# DIRECTIVE
Reproduce every one of the rows below word for word, line by line, in the same order.

Target position records
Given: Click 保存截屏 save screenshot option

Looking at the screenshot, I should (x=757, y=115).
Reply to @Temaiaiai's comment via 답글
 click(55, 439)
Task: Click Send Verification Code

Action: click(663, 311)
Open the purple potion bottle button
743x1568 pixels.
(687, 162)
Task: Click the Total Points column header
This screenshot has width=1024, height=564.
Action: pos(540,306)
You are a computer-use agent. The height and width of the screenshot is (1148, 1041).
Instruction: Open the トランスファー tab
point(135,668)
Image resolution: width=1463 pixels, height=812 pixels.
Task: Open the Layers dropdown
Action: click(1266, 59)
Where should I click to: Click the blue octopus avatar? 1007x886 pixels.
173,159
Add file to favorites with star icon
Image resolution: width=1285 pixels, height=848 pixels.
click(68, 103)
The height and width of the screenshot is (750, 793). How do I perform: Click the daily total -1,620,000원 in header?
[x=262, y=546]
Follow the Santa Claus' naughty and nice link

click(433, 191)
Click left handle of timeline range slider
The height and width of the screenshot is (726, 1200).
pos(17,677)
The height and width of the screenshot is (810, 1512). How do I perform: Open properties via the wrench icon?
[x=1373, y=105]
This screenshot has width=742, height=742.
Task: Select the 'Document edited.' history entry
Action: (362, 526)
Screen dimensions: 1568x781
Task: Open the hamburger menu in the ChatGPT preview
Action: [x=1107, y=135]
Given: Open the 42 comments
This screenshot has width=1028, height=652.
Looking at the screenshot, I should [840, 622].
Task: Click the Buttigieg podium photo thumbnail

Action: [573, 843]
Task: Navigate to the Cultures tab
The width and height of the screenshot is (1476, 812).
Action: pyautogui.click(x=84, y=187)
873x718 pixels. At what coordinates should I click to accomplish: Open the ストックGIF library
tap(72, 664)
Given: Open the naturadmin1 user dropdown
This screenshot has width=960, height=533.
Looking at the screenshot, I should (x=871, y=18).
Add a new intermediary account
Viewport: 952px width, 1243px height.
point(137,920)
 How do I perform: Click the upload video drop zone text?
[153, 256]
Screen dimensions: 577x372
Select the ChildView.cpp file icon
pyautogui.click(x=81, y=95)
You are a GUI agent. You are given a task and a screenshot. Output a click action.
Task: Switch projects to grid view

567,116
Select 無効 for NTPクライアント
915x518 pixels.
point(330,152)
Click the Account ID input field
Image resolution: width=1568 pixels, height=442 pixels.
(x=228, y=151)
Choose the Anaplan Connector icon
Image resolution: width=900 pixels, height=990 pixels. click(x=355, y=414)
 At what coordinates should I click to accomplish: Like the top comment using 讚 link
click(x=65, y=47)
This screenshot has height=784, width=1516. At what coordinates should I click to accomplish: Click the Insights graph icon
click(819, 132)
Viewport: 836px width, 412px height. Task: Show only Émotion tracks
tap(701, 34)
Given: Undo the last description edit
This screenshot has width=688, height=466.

# TASK ANSWER
Given: Click 保存截屏 save screenshot option

Looking at the screenshot, I should (x=757, y=115).
Reply to @Temaiaiai's comment via 답글
 click(55, 439)
Task: Click Send Verification Code

Action: click(663, 311)
Open the purple potion bottle button
743x1568 pixels.
(687, 162)
Task: Click the Total Points column header
This screenshot has width=1024, height=564.
Action: pos(540,306)
You are a computer-use agent. The height and width of the screenshot is (1148, 1041).
Instruction: Open the トランスファー tab
point(135,668)
Image resolution: width=1463 pixels, height=812 pixels.
Task: Open the Layers dropdown
Action: click(1266, 59)
Where should I click to: Click the blue octopus avatar? 1007x886 pixels.
173,159
Add file to favorites with star icon
Image resolution: width=1285 pixels, height=848 pixels.
click(68, 103)
The height and width of the screenshot is (750, 793). How do I perform: Click the daily total -1,620,000원 in header?
[x=262, y=546]
Follow the Santa Claus' naughty and nice link

click(433, 191)
Click left handle of timeline range slider
The height and width of the screenshot is (726, 1200).
pos(17,677)
The height and width of the screenshot is (810, 1512). How do I perform: Open properties via the wrench icon?
[x=1373, y=105]
This screenshot has width=742, height=742.
Task: Select the 'Document edited.' history entry
Action: (362, 526)
Screen dimensions: 1568x781
Task: Open the hamburger menu in the ChatGPT preview
Action: [x=1107, y=135]
Given: Open the 42 comments
This screenshot has width=1028, height=652.
Looking at the screenshot, I should [840, 622].
Task: Click the Buttigieg podium photo thumbnail

Action: [573, 843]
Task: Navigate to the Cultures tab
The width and height of the screenshot is (1476, 812).
Action: pyautogui.click(x=84, y=187)
873x718 pixels. At what coordinates should I click to accomplish: Open the ストックGIF library
tap(72, 664)
Given: Open the naturadmin1 user dropdown
This screenshot has width=960, height=533.
Looking at the screenshot, I should (x=871, y=18).
Add a new intermediary account
Viewport: 952px width, 1243px height.
point(137,920)
 How do I perform: Click the upload video drop zone text?
[153, 256]
Screen dimensions: 577x372
Select the ChildView.cpp file icon
pyautogui.click(x=81, y=95)
You are a GUI agent. You are given a task and a screenshot. Output a click action.
Task: Switch projects to grid view

567,116
Select 無効 for NTPクライアント
915x518 pixels.
point(330,152)
Click the Account ID input field
Image resolution: width=1568 pixels, height=442 pixels.
(x=228, y=151)
Choose the Anaplan Connector icon
Image resolution: width=900 pixels, height=990 pixels. click(x=355, y=414)
 At what coordinates should I click to accomplish: Like the top comment using 讚 link
click(x=65, y=47)
This screenshot has height=784, width=1516. At what coordinates should I click to accomplish: Click the Insights graph icon
click(819, 132)
Viewport: 836px width, 412px height. Task: Show only Émotion tracks
tap(701, 34)
Given: Undo the last description edit
This screenshot has width=688, height=466.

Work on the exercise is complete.